I can’t quite discern what Christie is doing here…if she were condemning the 70s attitude for rape, you’d think she wouldn’t continually define it as a nagging-mother’s solution for prudency or as a device to slut shame teenage girls for accepting their sexuality. Conversely, the mention of a girl forcing a boy to have sex is, in fact rape, but just in reverse order of sex. Either way: these men are quite lost on what is and isn’t rape!

It could, however, be a subtle critique.
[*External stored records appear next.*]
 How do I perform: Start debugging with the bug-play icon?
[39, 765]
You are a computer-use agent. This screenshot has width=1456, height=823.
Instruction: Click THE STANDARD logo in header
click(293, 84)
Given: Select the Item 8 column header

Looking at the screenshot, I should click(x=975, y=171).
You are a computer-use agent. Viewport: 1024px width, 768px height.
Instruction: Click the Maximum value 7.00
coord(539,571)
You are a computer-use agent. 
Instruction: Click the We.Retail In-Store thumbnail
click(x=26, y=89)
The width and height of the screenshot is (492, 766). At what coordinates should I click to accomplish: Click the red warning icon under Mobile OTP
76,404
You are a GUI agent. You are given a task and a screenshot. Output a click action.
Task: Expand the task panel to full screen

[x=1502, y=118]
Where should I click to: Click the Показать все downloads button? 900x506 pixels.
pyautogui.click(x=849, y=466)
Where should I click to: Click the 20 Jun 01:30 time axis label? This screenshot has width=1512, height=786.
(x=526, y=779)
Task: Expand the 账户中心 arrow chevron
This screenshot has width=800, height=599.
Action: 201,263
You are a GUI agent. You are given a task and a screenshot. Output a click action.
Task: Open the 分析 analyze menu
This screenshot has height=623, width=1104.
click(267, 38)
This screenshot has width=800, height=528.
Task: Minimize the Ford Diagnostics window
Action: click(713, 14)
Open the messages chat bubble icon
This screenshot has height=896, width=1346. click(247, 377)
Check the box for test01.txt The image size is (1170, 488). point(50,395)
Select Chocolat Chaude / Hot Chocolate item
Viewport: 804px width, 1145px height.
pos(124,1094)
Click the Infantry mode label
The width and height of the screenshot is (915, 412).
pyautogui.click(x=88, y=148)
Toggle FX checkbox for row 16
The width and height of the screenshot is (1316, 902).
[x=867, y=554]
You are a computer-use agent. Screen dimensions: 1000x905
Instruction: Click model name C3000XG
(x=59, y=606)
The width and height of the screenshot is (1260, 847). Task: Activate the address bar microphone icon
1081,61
I think it’s telling that the men in these dialogues condemn rape as an inconvenient blame game, while the women are either skeptical (as Miss Marple seems to be) or critical of those who remain lax on punishment for assault.

I have to applaud Christie if this is the case; she both appeals to those who side with the gentlemen (at the time, authority figures) while also slipping in a solution that is reasonable: let’s jail them first and stop them before crime is their career.

Epilogue:

One really ought to follow their gut. That’s what Miss Jane Marple does and that’s what I did when I knew I couldn’t finish all that Nietzsche in one month (the shortest of the year too!) This post is later than I wanted to post and I’m already reading March’s book, which will hopefully be posted about by April.

If you would like to join me in reading, by all means please do. I’m doing The House on Mango Street right now (SUPER quick read if you want to pick it up and tell me how you feel about it) and then I’m working on a two-parter: Inventing the Enemy which is a series of essays by Umberto Eco (one of my all-time favorite writers) and the novel that is its friend The Prague Cemetery also by Umberto Eco, which I’m finding to be a thick and complicated text. This is a good thing: it means it has a lot of re-reading to it!

Or, you can just read my Bookths series where I’m just going to talk about the experiences I have reading these books, which is as unique the first time as the next. I hope maybe if you’re looking for something to read, I can help!

Thanks for joining, bisous et plus bisous,

 

Works cited:

Christie, Agatha. Nemesis. Pocket Books, 1973, New York, New York.